> SHORT EXERCISE
Swap each "Where should I click to" in the records below for "Where do I click to". Reproduce the records with nothing else altered.

Records of locating words and elements:
>>>>

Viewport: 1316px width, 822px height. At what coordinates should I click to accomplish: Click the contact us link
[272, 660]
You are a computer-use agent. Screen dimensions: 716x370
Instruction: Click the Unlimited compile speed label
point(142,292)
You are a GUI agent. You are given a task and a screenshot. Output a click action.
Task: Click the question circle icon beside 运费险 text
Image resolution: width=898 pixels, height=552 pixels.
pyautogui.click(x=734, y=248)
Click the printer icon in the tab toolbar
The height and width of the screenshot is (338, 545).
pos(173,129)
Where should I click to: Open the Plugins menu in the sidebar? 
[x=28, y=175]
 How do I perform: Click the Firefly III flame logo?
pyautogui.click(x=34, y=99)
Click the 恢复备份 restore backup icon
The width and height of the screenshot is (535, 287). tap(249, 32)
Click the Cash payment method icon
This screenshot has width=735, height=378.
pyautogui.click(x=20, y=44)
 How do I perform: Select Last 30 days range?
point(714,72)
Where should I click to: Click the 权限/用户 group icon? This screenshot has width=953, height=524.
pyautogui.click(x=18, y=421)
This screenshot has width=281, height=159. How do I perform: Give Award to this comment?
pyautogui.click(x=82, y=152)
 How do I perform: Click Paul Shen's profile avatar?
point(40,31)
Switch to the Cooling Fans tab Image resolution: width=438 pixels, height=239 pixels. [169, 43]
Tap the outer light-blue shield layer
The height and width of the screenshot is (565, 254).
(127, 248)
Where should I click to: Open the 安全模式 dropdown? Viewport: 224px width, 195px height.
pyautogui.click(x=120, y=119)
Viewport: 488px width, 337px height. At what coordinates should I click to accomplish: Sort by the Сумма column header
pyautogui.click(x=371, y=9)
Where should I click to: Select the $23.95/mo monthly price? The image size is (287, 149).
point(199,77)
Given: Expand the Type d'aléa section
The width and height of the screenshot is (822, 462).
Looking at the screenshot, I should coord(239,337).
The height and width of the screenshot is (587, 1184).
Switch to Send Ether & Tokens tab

<<<<

> REPLY
Viewport: 1316px width, 822px height. At what coordinates should I click to accomplish: Click the contact us link
[272, 660]
You are a computer-use agent. Screen dimensions: 716x370
Instruction: Click the Unlimited compile speed label
point(142,292)
You are a GUI agent. You are given a task and a screenshot. Output a click action.
Task: Click the question circle icon beside 运费险 text
Image resolution: width=898 pixels, height=552 pixels.
pyautogui.click(x=734, y=248)
Click the printer icon in the tab toolbar
The height and width of the screenshot is (338, 545).
pos(173,129)
Where do I click to: Open the Plugins menu in the sidebar? 
[x=28, y=175]
 How do I perform: Click the Firefly III flame logo?
pyautogui.click(x=34, y=99)
Click the 恢复备份 restore backup icon
The width and height of the screenshot is (535, 287). tap(249, 32)
Click the Cash payment method icon
This screenshot has width=735, height=378.
pyautogui.click(x=20, y=44)
 How do I perform: Select Last 30 days range?
point(714,72)
Where do I click to: Click the 权限/用户 group icon? This screenshot has width=953, height=524.
pyautogui.click(x=18, y=421)
This screenshot has width=281, height=159. How do I perform: Give Award to this comment?
pyautogui.click(x=82, y=152)
 How do I perform: Click Paul Shen's profile avatar?
point(40,31)
Switch to the Cooling Fans tab Image resolution: width=438 pixels, height=239 pixels. [169, 43]
Tap the outer light-blue shield layer
The height and width of the screenshot is (565, 254).
(127, 248)
Where do I click to: Open the 安全模式 dropdown? Viewport: 224px width, 195px height.
pyautogui.click(x=120, y=119)
Viewport: 488px width, 337px height. At what coordinates should I click to accomplish: Sort by the Сумма column header
pyautogui.click(x=371, y=9)
Where do I click to: Select the $23.95/mo monthly price? The image size is (287, 149).
point(199,77)
Given: Expand the Type d'aléa section
The width and height of the screenshot is (822, 462).
Looking at the screenshot, I should coord(239,337).
The height and width of the screenshot is (587, 1184).
Switch to Send Ether & Tokens tab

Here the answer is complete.